Regulations and logic pushed her in one direction. Instinct pushed her in the other. If she’d put more weight on instinct than logic, procedure, Potter would be in custody.

Going with instinct, she turned to Roarke. “Can you set them up in the comp lab?”

“I can.”

“Get something to eat. Lay off the wine. Cyril, Summerset, on the house, west side. Entire west side. Marjorie, Ivanna, the house, east. Iris, house, central. Ivan, Harry, vehicle.

“Start with the most probable, then work back. Townhomes, warehouses.” She looked at Harry. “Top sedans, all-terrains. He needed time to set up, establish himself, learn the city. Go back eighteen months. Two years if nothing hits. He couldn’t wait longer than that to start.”

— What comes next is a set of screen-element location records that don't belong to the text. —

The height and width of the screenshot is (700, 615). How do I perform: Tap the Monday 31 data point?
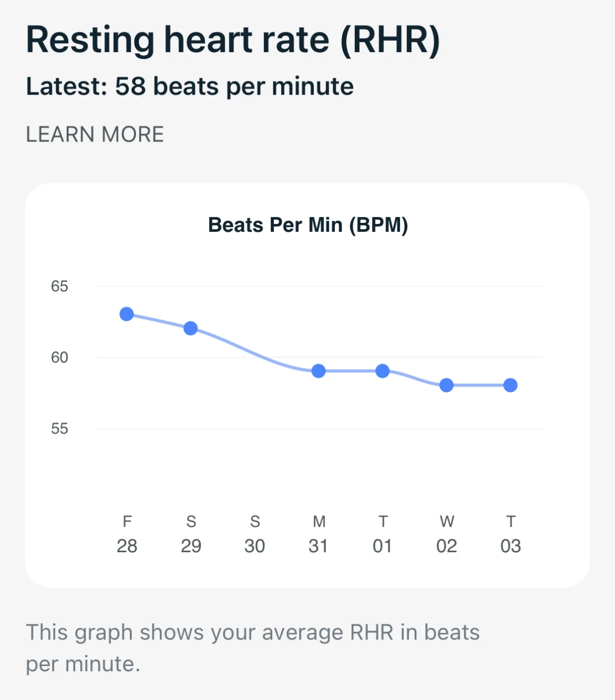[319, 371]
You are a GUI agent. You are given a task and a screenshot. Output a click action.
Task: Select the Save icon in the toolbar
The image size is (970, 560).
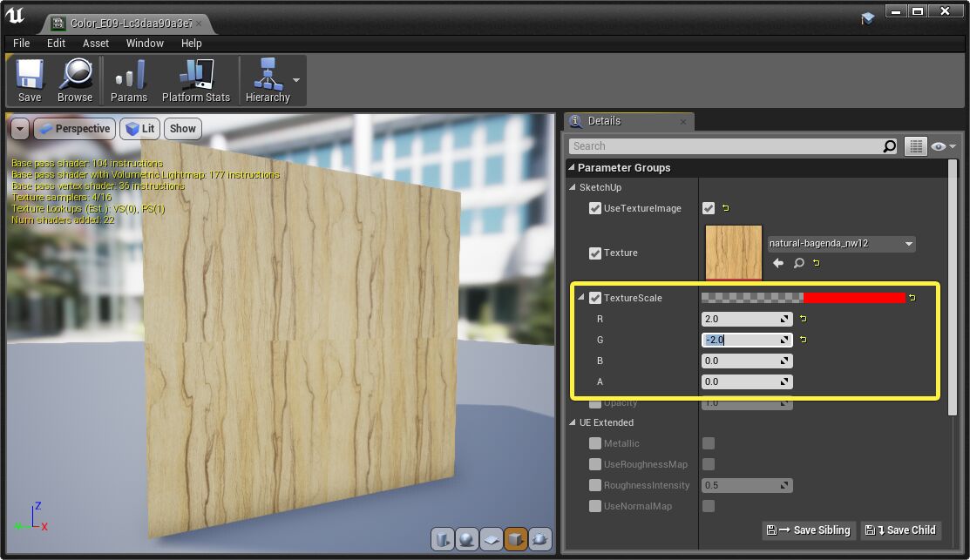click(29, 79)
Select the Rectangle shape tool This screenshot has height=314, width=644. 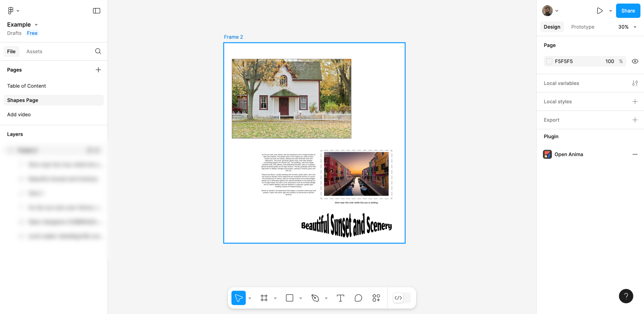[x=290, y=298]
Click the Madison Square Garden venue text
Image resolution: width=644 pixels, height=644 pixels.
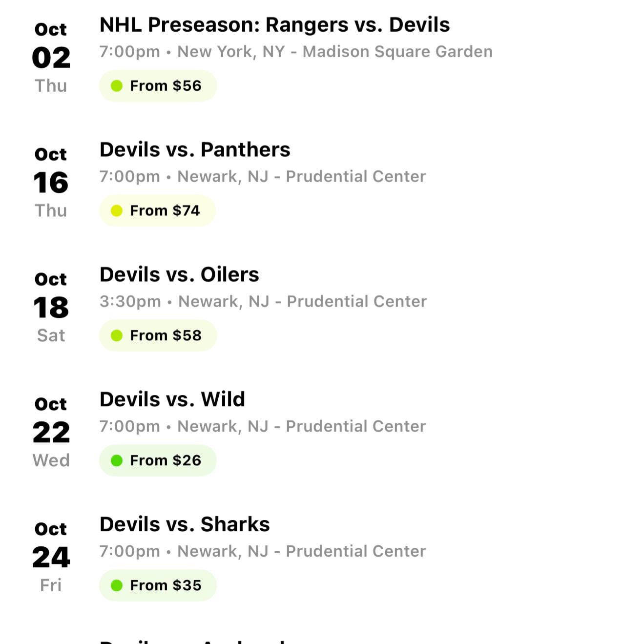coord(397,52)
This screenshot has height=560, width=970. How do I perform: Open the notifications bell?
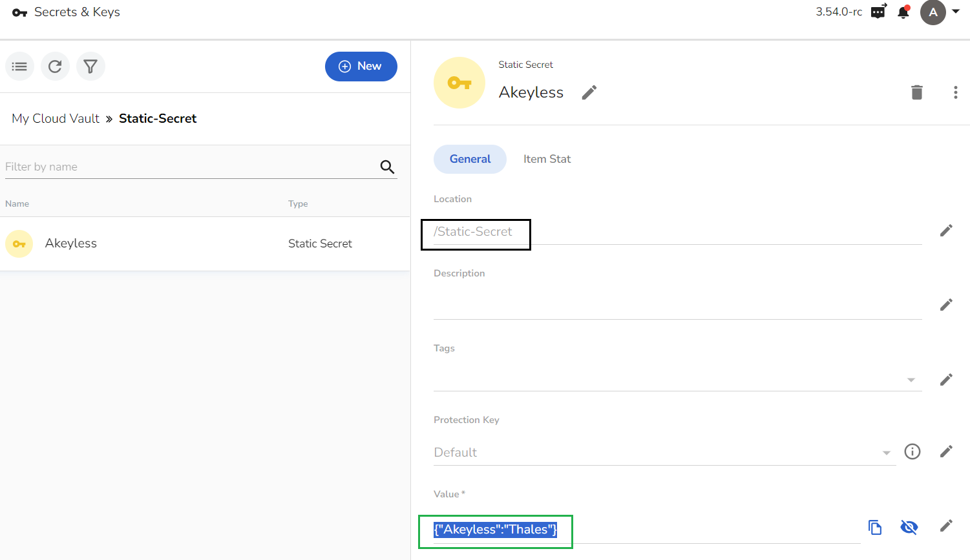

“Yes, you know him,” Marjorie murmured.

“He had to use private transportation to smuggle the weapons to New York.”

She spared Summerset a glance. “I’m aware.”

“Yes, of course.”

“I want results as they come. Go, eat dinner. Whatever the hell kotleta po something is.”

“Ukrainian,” Summerset said, and rose.

“I’ll have the lab set up for you when you’re done,” Roarke told themas they made their way out. “You made the right choice,” he said to Eve.

“It’ll keep them occupied anyway.”

“Marjorie made a solid case.”

“Okay, yeah.” She pressed her fingers to her eyes. “I don’t want them to feel like victims.” She dropped her hands. “And I sure as hell don’t want them to be victims.”

“You need food, and we’ll get started.”

“I don’t want Ukrainian. I want pizza. I should get pizza. I’ve been shot.”

“Oh, again now you’ve been ‘shot,’ not ‘at.’”

“You made such a big deal out of it, I should be able to use it awhile.”

“Then rather than sitting at your command center with a slice in one hand while you work, you’ll sit at the table and eat. Since you’ve been shot.”

“That’s the petard deal again.”

He kissed her cheek and said, “Boom.”

But it would give her time to think, and time for her own search to push out some results.

She fed the cat while he got the pizza. Then sat with a slice and a Pepsi.

“I need successful, high-end smugglers who have good private transpo, connections in Britain and New York, and a rep for keeping their mouths shut.”

“I’ll see what I can do.”

“Financials—”

“Ah.” Lifting a finger, he glanced up. “I hear music.”